How the public sector can attract and retain talent
Amid the current skills crisis, how can the public sector compete with the corporate world in attracting and retaining talent? Is recruitment in government broken?
During a candid conversation at the Government People Show, Mark Adam, Chief People Officer at the Ministry of Justice (MoJ), Andy Headworth, Deputy Director of HR at HMRC, and Matthew Lewis, Public Services Director at recruitment company Hays, joined Government Transformation’s David Wilde to discuss what is behind these burning issues. These are the session's key actionable insights.
What stands in the way of recruitment in the public sector?
Behind the “big tax machine” of HMRC lies a 60,000-strong workforce operating across 25 different professions. The department attracts thousands of new recruits each year. The challenge, however, is retaining that talent.
“Retention is one of our bigger challenges in a market that's gone crazy,” Headworth said. “The private sector is offering humongous salaries all over the place.”
The situation at MoJ, also a big organisation employing 89,000 staff and 19,000 new hires a year, is similarly challenging. “I think we're all feeling this,” concurred Adam. “It's got tougher. The market has tightened and whether that comes through cost-per-hire, attraction rates or conversions, it's feeling tough.”
According to Lewis, the battle for skills has never been harder and the public sector is now the most difficult market in which to attract talent. According to reports by the Office for National Statistics (ONS), there are 1.3 million live jobs in the UK, a figure that has been rising quarter on quarter during the past 12 months.
“You need to accept that you are in a massively competitive market,” said Lewis. “Of those 1.3 million vacancies, 160,000 are in professional technical, 70,000 in technology… So you're competing against multiple organisations at any one time for that very narrow, niche talent.
“I think the question is, as much as we are good, are we good enough? My observation of the world of public services is that there is certainly room for improvement.”
What are the areas of improvement?
One of the areas that could benefit from reform is the Civil Service recruitment process, which is still lengthy and complex, particularly to those who come from outside the public sector. The speakers pointed out the protracted job descriptions and complicated grading system, which can put off many candidates and prevents government from being more inclusive and diverse. An overemphasis on qualifications might also exclude people who have acquired experience through less conventional paths or could not afford an education.
“I think we need to be a lot less lazy about how we design and present our jobs,” Adam said. “We kind of assume that people understand what goes on in the public sector and I don't think we always present ourselves in the right way in terms of being really clear how that job translates.”

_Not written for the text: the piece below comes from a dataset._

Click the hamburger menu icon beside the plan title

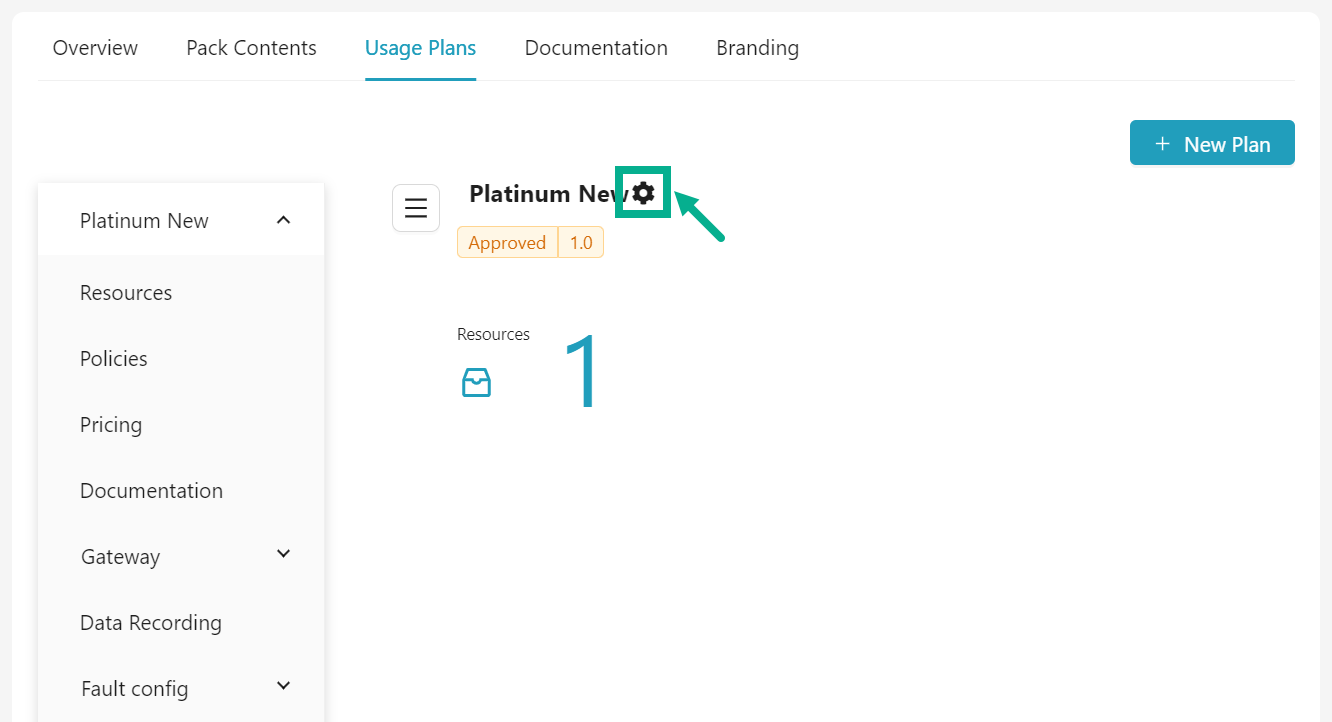pyautogui.click(x=416, y=208)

MoJ has been introducing gamification in its recruitment process to attract more candidates, as well as hiring almost 2,000 apprentices during the last year to gain first-hand experience of working at the MoJ. “We need that rather than the conventional advert on Civil Service Jobs [website] and hope. I think that's the bit that we need to make the shift from.”
Headworth agreed with Adam that the Civil Service should think outside the box when designing and promoting its job vacancies - something that requires a shift in mindsets.

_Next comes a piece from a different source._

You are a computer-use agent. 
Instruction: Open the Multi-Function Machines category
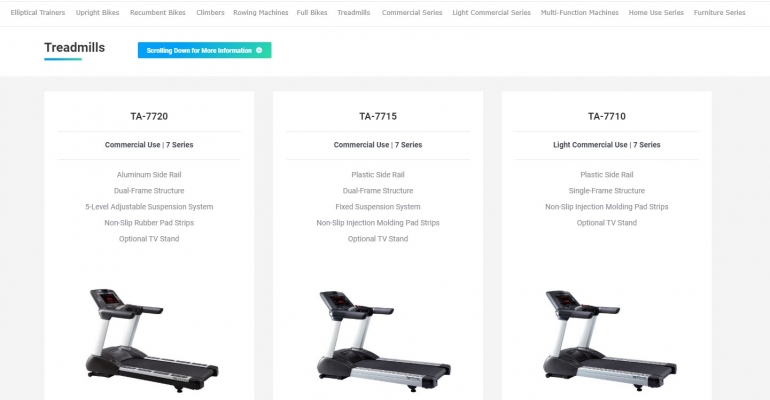click(x=579, y=13)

“2,500 characters is way too long for a job spec that we post out and we are doing a lot of work around trying to reduce those substantially to the 500-600 mark at the moment,” Headworth shared during the panel. “We need to align ourselves better to the private sector and the way that the candidates there expect to apply for a job. Changing longstanding behaviours is a challenge there, and that's something we're doing.”
Equally important are role models and making jobs relatable to people. “I think we've got to find a way of actually allowing people to see themselves through this,” continued Adam. “That means much greater diversity in terms of our hiring process and our ability to attract and target. We need to be able to get the best talent wherever they live, right the way across the country.”
Headworth added: “It's just about being brave and doing things - let's be proactive, and not just sit back and wait for people to come to us.”
I do think we create fantastic working environments that we don't get across to people
The public sector value proposition
Working for the public sector has the unique selling proposition of contributing to societal progress. Although the salaries offered cannot compete with those from corporations in the private sector, the panel speakers agreed that the Civil Service and wider public sector should better exploit its value proposition.
“We can lead by our values,” Adam said. “I do think we create fantastic working environments that we don't get across to people. Our ability to tailor the proposition around people is a massive part of what I think public service can offer, we just don't make enough of it, and the stories are what will bring that out.”
Headworth added: “When we're talking to people about career opportunities, we do have something that the private sector doesn't have: we have that scale, we have the variety, we have that global reach a lot of organisations don't necessarily have.”
Being able to articulate this value proposition could fix some of the issues that remain in public sector recruitment, creating a strong position to compete for the best talent against the private sector.
“You want to attract people that aren't in the Civil Service or haven't even thought about working in the Civil Service,” Lewis added. “So think about ways and means by which to attracting and engage with those different candidate groups.”